(Task statement): Below are entries; print them exactly from the first line through the one containing "This screenshot has height=470, width=780.".

*** Opening of Given data ***

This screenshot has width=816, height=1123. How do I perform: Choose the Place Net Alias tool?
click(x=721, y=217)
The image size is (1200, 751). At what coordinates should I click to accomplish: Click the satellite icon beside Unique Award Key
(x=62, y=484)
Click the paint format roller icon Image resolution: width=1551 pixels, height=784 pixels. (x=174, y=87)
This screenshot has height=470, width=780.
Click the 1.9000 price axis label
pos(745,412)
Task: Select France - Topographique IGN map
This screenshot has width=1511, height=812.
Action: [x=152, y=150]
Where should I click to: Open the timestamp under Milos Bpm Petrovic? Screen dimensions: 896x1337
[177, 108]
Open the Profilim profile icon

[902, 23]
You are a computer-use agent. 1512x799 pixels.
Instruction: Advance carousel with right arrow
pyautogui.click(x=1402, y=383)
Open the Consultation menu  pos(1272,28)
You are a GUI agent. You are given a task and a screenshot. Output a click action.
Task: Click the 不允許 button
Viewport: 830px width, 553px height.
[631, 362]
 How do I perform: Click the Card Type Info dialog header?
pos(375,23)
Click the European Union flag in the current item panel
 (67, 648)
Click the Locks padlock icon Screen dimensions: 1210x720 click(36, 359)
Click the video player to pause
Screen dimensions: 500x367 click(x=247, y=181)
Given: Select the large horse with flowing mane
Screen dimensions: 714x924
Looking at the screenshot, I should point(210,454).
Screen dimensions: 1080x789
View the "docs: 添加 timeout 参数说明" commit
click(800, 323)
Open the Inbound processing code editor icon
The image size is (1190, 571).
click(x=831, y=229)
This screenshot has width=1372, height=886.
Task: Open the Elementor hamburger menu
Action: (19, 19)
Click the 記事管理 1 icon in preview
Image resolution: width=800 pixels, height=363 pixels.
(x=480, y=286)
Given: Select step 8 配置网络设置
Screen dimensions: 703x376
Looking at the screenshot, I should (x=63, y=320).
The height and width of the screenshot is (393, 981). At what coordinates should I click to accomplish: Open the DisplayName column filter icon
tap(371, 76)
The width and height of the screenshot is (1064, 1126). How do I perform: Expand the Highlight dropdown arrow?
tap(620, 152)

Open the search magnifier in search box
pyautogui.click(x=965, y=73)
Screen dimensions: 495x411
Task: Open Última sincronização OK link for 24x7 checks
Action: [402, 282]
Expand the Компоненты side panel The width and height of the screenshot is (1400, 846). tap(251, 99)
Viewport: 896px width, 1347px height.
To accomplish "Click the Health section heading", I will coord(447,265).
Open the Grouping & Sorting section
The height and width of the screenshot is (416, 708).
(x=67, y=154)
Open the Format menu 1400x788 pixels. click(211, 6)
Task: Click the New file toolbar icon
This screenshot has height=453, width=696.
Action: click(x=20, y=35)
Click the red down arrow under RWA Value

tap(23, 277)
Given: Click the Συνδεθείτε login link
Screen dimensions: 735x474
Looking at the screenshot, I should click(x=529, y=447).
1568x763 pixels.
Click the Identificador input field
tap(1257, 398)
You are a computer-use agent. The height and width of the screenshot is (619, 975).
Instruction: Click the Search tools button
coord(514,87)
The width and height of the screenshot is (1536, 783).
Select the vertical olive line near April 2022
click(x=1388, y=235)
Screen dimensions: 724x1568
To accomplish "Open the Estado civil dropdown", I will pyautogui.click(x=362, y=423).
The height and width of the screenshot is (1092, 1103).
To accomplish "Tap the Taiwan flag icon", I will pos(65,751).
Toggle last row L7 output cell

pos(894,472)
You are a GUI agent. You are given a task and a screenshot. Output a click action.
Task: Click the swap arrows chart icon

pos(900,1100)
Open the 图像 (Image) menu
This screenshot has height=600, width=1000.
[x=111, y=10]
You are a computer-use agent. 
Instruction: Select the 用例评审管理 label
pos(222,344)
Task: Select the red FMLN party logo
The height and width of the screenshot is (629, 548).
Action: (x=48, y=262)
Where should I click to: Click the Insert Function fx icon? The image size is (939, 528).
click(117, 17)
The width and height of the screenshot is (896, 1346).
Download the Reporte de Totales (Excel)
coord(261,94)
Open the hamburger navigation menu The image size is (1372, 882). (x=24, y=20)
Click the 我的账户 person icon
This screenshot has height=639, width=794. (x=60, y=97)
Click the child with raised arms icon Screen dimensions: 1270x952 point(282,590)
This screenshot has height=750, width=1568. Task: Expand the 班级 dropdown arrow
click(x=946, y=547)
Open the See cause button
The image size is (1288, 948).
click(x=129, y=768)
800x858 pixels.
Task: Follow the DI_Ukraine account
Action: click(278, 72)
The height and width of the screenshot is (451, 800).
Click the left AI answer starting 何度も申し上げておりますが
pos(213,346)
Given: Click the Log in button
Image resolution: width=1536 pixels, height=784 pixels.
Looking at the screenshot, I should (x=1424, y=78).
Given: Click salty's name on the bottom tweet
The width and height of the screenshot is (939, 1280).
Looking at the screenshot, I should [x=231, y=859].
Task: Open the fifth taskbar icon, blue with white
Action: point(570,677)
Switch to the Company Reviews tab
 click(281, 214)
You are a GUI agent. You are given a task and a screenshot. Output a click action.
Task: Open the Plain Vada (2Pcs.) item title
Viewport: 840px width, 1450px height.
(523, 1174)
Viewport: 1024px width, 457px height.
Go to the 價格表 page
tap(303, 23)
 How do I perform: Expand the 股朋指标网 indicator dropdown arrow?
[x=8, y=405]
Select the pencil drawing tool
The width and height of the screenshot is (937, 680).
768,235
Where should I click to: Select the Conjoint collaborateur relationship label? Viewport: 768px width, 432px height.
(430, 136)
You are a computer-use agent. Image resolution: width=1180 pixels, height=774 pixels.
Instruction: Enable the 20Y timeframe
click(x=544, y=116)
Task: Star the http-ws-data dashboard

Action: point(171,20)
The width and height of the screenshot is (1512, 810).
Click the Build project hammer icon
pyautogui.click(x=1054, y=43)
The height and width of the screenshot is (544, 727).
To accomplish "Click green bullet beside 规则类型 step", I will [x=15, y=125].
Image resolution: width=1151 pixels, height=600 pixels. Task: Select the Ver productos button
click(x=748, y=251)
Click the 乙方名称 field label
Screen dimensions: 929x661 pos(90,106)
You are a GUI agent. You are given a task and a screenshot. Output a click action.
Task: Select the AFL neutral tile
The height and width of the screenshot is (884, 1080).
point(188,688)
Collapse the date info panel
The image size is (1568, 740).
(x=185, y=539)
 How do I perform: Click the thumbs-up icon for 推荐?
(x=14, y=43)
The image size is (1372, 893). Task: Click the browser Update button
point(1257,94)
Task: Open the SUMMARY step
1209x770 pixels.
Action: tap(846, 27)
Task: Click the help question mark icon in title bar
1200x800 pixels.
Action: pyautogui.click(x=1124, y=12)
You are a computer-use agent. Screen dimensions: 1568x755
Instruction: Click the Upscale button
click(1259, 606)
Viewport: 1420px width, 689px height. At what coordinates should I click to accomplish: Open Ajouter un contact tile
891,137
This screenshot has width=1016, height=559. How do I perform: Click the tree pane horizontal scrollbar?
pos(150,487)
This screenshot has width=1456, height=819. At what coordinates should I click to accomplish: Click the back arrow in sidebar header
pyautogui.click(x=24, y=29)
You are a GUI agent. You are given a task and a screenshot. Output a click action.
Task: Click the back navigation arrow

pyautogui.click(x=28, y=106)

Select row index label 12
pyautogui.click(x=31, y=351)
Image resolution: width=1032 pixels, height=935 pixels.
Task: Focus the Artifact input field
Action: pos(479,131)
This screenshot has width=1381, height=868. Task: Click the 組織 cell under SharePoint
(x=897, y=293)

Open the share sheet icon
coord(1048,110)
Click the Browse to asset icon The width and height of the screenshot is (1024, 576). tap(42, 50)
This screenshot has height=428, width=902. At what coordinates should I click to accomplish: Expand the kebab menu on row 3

*** Close of Given data ***

(Exercise answer):
This screenshot has width=816, height=1123. How do I perform: Choose the Place Net Alias tool?
click(x=721, y=217)
The image size is (1200, 751). At what coordinates should I click to accomplish: Click the satellite icon beside Unique Award Key
(x=62, y=484)
Click the paint format roller icon Image resolution: width=1551 pixels, height=784 pixels. (x=174, y=87)
This screenshot has height=470, width=780.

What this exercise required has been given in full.